I'd like to get titles but I probably won't compete on a national level, just a regional level.


----------



## qbchottu (Jul 10, 2011)

If a dog has ok drives, you can work with a good trainer and title the dog with no problem. There are plenty of SL with zero drive and a good trainer in Germany can put a IPO1 on most any dog. Just a title doesn't indicate much..specially a 1

You might not get top scores or be able to compete at a higher level with a dog that isn't cut out for the sport though. I have a guy in my club that has been training his dog for YEARS now and will only now be able to put a 1 on his dog at the next trial in the spring. Also, it's a difficult sport to pick up so it might take _a long time_ to get good enough to compete at a higher level. Not to discourage you, just letting you know to manage expectations


----------



## NancyJ (Jun 15, 2003)

Well you already have the puppy. Thing to do is go to a club and just get involved. I think you would be best doing one thing at a time (schutzhund - OR - agility). Not sure if the agility folks will take a dog with "bite training" - may want to check.

My vote would be to start on the schutzhund though - don't they usually start with the tracking part pretty young-not sure how much agility you would do with a pup before the growth plates closed-I know with my cadaver dog puppy most of our agility right now is about foot placement and unstable surfaces etc. no jumps.


----------



## qbchottu (Jul 10, 2011)

I agree jocoyn. I don't think you will be able to do much in agility before the age of 1 (and I wouldn't want to because of potential growth issues). Wait on serious agility till the dog has had the hips/elbows done. 

How old is your pup? We have 2/3 month old pups at our club that will come out to do puppy bite work where we just use the flirt pole or puppy tugs to build drive and encourage grips/prey drive. You can even do that at home. Just get an old fishing pole, attach a string with a leather glove or piece of jute at the end of it and use it to tease the dog. Let it chase the target, bite it, only let it have it if the grips are full and he uses his molars to bite instead of the canines, reward him with a bite for barking at the target and end the session with him wanting more. You don't want him to get bored of it. Things like that can do wonders to build drive. My dogs weren't allowed on the sleeve until they were able to demonstrate good grips in the puppy ring. Especially my male was slow to develop, but his performance has improved a lot now that we are able to bring out his defense rather than rely on prey drive when he was younger.


----------



## robk (Jun 16, 2011)

I am not a show line expert either, but I think you probably have a very nice pup who may be perfect for what you want to do. As others have said you need to have her evaluated but we have some show lines at our club that do well in schutzhund, they are beautiful dogs and also make great pets. Don't worry about all the talk of showlines are not great schutzhund dogs. Some do really well. Not all working line dogs do well in schutzhund either.


----------



## ladyfreckles (Nov 10, 2011)

jocoyn said:


> Well you already have the puppy. Thing to do is go to a club and just get involved. I think you would be best doing one thing at a time (schutzhund - OR - agility). Not sure if the agility folks will take a dog with "bite training" - may want to check.
> 
> My vote would be to start on the schutzhund though - don't they usually start with the tracking part pretty young-not sure how much agility you would do with a pup before the growth plates closed-I know with my cadaver dog puppy most of our agility right now is about foot placement and unstable surfaces etc. no jumps.

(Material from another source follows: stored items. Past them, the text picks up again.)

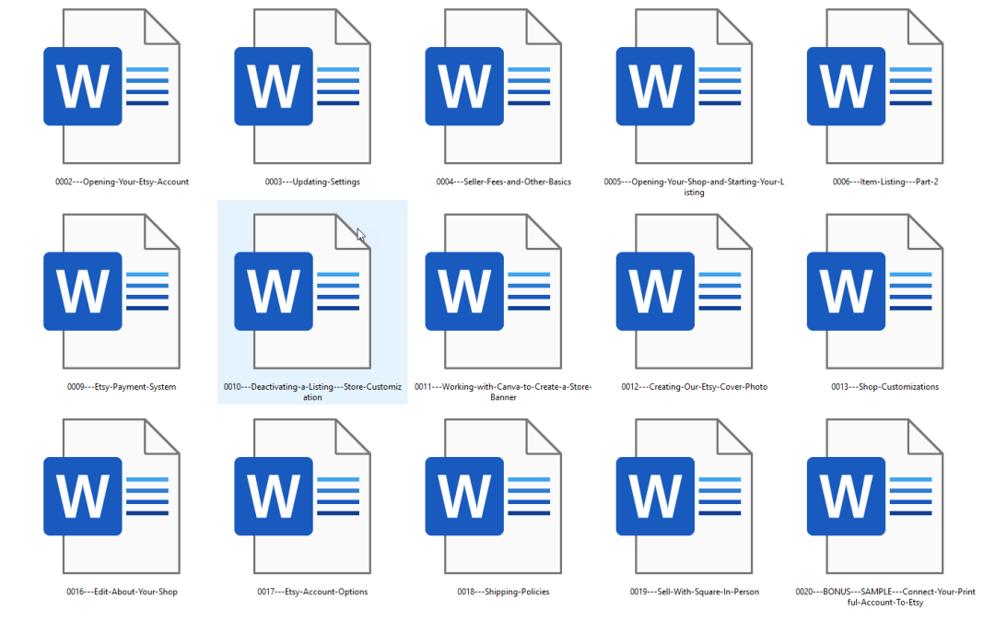
Task: Click the 0010 Deactivating-a-Listing document icon
Action: click(303, 291)
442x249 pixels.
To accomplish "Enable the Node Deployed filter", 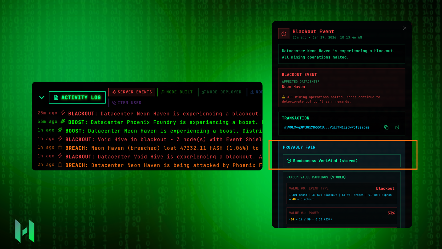I will [222, 92].
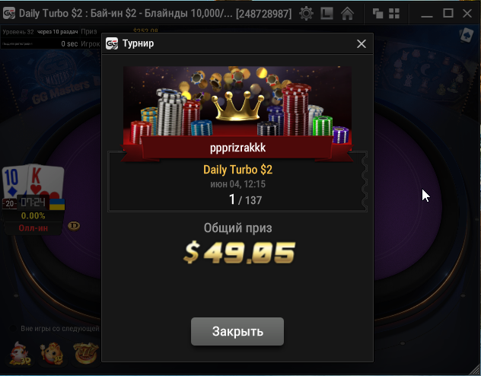Go to lobby via the home icon
Image resolution: width=481 pixels, height=376 pixels.
[347, 14]
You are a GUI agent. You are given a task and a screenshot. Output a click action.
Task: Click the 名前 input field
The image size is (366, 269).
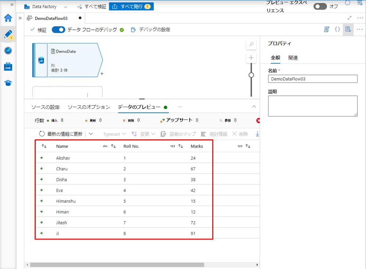click(x=313, y=79)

Yeah, I have no intentions of agility until at least six months. There's a novice agility class that doesn't do any jumps and just works on body awareness to prepare for actual agility at the age of one. Originally I was going to start him at 6 but I'm thinking closer to 7-8 months now. I didn't know that agility people weren't okay with Schutzhund people! A friend on another forum puts her German Shepherd through both without issue. 

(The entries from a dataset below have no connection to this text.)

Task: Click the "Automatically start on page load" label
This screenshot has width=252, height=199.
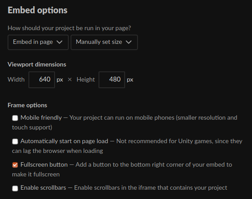Action: pyautogui.click(x=64, y=141)
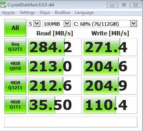Open the Θέμα menu
The image size is (143, 131).
[45, 12]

Based on the interviews I've done with club leaders they start with Tracking and Obedience, and then when the dog is 6-12 months (depends on the dog) they begin protection work. Thanks for the tips.  



qbchottu said:


> I agree jocoyn. I don't think you will be able to do much in agility before the age of 1 (and I wouldn't want to because of potential growth issues). Wait on serious agility till the dog has had the hips/elbows done.
> 
> How old is your pup? We have 2/3 month old pups at our club that will come out to do puppy bite work where we just use the flirt pole or puppy tugs to build drive and encourage grips/prey drive. You can even do that at home. Just get an old fishing pole, attach a string with a leather glove or piece of jute at the end of it and use it to tease the dog. Let it chase the target, bite it, only let it have it if the grips are full and he uses his molars to bite instead of the canines, reward him with a bite for barking at the target and end the session with him wanting more. You don't want him to get bored of it. Things like that can do wonders to build drive. My dogs weren't allowed on the sleeve until they were able to demonstrate good grips in the puppy ring. Especially my male was slow to develop, but his performance has improved a lot now that we are able to bring out his defense rather than rely on prey drive when he was younger.


Yeah, my main focus is just getting involved period. Body awareness is a good thing even if it is a bit boring.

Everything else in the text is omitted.